**What you should do**. Using the data below, copy every line that contains the word "Android".

**The input**.

*** Begin section ***

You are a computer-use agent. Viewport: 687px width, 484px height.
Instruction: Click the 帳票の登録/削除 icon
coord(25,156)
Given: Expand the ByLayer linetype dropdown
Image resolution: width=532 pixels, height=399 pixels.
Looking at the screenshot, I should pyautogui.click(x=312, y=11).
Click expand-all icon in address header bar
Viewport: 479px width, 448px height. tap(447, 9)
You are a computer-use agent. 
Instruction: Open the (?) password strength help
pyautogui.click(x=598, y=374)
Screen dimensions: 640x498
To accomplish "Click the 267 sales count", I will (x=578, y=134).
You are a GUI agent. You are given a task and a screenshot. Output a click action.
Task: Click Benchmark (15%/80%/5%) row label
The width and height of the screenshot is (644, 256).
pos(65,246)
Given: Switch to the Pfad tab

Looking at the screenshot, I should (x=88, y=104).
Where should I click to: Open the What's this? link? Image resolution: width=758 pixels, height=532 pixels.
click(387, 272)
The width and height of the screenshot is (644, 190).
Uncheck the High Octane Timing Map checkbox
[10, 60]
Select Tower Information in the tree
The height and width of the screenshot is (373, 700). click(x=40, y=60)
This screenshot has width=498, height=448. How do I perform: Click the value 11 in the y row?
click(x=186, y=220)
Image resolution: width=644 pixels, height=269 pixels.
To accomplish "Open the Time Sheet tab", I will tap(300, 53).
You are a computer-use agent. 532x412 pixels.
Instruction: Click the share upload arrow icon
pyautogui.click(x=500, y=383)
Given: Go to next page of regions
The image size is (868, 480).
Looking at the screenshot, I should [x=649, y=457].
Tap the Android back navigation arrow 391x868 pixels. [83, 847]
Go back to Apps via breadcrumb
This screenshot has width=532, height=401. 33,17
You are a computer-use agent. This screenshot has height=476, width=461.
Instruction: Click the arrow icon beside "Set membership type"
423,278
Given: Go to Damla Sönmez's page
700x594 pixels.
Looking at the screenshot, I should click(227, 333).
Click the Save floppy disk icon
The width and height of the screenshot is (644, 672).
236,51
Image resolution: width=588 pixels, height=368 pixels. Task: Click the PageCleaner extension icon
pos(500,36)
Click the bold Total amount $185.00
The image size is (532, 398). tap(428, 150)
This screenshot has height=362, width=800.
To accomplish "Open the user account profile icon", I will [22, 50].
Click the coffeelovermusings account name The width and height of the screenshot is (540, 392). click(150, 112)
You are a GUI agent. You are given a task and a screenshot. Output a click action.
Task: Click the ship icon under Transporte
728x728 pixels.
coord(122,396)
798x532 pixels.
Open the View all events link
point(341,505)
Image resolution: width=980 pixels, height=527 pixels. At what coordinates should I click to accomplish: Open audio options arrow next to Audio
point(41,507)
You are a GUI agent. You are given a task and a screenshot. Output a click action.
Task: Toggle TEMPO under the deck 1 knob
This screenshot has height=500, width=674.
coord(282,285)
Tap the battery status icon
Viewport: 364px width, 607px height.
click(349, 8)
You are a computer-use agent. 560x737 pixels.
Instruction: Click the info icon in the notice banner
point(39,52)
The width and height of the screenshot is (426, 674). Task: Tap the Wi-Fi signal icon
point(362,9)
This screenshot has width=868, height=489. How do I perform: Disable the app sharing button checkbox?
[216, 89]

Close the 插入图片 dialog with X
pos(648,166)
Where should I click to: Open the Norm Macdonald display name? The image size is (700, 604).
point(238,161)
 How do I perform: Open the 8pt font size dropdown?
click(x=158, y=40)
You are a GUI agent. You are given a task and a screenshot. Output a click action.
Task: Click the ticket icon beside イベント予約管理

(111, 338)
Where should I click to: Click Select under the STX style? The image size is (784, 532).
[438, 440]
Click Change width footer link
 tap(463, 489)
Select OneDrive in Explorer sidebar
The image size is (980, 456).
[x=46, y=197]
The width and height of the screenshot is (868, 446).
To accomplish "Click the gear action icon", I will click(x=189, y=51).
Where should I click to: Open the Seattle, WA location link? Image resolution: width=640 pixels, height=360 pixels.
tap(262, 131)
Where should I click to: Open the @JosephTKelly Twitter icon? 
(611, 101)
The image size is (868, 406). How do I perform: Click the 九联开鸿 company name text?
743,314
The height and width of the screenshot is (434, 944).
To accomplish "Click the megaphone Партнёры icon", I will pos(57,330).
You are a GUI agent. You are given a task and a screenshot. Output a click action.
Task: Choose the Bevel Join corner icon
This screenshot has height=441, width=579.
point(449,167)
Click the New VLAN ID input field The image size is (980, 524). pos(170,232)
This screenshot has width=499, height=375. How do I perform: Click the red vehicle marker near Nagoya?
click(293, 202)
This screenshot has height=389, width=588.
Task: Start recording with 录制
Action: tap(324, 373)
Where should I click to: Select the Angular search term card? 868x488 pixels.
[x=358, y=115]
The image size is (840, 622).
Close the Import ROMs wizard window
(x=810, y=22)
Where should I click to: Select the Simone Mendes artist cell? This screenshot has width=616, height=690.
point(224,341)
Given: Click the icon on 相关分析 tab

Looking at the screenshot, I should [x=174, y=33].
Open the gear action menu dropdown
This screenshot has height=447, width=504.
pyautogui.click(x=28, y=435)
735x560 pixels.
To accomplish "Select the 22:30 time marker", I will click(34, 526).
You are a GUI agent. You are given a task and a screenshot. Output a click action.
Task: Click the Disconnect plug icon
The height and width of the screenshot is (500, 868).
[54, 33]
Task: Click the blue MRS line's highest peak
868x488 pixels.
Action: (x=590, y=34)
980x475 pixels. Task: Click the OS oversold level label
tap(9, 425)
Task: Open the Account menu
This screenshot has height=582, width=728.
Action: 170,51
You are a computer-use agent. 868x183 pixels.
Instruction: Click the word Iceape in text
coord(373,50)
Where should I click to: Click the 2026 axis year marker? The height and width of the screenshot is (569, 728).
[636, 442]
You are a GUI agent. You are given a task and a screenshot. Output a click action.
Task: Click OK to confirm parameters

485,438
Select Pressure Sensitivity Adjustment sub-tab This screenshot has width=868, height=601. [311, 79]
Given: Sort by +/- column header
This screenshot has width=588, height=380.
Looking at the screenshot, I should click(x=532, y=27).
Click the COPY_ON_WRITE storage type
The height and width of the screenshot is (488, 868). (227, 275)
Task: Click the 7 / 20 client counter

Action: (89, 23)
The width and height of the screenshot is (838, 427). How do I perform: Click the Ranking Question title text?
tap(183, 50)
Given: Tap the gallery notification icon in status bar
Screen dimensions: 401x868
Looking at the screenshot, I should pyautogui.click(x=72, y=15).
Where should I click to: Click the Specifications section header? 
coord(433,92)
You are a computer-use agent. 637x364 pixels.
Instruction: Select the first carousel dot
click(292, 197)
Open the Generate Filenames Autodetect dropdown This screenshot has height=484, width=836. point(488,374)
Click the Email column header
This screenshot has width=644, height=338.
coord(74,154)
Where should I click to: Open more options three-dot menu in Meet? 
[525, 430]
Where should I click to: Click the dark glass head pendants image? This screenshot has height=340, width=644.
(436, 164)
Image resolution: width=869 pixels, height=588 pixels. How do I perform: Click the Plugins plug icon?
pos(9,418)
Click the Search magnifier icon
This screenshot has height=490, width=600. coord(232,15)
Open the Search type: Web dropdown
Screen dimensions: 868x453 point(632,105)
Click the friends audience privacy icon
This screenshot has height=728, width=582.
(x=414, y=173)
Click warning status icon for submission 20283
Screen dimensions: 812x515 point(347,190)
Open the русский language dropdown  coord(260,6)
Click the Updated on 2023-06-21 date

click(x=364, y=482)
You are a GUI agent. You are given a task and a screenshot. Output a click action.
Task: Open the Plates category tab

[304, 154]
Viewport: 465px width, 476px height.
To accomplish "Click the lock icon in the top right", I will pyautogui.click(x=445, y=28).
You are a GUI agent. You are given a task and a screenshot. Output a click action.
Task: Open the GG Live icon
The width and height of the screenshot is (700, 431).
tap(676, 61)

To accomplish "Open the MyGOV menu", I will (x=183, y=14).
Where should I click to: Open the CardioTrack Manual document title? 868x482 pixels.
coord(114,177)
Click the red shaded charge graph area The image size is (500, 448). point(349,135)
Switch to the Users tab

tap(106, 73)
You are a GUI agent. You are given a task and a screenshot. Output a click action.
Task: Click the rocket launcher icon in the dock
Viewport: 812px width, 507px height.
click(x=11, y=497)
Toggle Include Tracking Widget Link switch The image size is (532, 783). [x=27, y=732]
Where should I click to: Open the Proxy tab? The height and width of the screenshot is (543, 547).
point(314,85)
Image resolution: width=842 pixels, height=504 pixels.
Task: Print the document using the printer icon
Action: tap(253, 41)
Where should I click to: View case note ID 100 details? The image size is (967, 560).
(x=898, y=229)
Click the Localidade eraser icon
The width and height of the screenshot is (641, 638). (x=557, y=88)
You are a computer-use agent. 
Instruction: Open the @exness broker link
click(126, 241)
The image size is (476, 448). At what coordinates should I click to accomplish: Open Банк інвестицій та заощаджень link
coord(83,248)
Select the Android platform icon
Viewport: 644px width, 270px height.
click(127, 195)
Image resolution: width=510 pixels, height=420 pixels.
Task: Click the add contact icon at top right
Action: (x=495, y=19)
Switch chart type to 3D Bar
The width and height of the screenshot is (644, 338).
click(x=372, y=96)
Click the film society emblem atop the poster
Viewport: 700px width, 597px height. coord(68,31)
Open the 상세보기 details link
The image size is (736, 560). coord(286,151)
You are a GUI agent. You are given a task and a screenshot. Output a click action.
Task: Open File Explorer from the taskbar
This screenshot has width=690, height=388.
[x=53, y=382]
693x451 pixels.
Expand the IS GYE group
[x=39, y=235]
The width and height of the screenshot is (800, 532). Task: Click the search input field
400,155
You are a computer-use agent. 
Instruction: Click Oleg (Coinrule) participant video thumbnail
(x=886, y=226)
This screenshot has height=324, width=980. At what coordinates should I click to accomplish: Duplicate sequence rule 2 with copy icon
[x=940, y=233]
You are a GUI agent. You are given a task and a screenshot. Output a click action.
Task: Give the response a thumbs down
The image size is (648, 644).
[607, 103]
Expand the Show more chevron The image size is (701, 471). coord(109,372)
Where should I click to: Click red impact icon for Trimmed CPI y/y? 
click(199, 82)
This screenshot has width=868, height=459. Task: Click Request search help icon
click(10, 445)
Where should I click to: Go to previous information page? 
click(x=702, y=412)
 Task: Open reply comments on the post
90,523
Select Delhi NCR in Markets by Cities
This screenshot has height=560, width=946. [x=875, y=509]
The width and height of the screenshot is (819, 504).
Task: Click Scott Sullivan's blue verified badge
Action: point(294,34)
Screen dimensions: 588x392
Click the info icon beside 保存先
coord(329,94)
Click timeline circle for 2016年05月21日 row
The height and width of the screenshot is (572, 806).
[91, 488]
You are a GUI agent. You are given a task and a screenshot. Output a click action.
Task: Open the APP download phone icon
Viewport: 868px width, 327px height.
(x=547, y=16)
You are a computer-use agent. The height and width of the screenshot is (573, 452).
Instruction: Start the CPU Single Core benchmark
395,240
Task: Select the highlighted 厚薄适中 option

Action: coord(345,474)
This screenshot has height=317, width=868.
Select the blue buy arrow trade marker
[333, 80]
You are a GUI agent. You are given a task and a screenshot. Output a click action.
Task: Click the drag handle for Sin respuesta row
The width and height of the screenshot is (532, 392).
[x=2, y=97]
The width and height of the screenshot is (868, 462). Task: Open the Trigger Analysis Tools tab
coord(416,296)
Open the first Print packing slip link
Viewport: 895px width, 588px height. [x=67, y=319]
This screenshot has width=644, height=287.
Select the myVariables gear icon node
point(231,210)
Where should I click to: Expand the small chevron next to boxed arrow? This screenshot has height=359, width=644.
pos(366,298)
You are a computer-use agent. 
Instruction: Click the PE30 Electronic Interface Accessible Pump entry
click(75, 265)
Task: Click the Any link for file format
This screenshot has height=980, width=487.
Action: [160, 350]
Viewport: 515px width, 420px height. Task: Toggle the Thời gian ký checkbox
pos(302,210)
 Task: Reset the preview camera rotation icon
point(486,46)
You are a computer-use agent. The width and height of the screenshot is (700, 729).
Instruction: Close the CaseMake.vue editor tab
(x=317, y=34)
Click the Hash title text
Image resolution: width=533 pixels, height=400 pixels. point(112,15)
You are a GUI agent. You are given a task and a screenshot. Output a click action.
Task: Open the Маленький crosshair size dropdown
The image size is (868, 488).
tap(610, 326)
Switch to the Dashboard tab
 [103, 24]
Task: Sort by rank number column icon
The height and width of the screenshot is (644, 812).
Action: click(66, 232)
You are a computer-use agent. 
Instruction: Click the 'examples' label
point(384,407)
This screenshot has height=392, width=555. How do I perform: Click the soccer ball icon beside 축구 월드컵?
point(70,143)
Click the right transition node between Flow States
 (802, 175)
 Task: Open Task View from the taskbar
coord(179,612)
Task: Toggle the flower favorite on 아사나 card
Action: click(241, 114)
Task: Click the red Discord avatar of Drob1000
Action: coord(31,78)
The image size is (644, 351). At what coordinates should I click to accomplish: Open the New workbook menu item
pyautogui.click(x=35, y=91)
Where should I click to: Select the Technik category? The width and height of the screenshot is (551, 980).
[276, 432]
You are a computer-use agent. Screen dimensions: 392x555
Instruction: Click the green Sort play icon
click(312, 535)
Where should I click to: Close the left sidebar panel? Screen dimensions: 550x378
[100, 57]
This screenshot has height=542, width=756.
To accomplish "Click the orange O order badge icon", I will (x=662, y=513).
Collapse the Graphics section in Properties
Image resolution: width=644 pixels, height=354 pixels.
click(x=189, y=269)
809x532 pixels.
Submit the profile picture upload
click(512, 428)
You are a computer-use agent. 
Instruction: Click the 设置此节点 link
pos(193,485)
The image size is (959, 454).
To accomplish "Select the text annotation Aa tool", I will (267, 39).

*** End section ***

**Task output**.
Tap the Android back navigation arrow 391x868 pixels. [83, 847]
Select the Android platform icon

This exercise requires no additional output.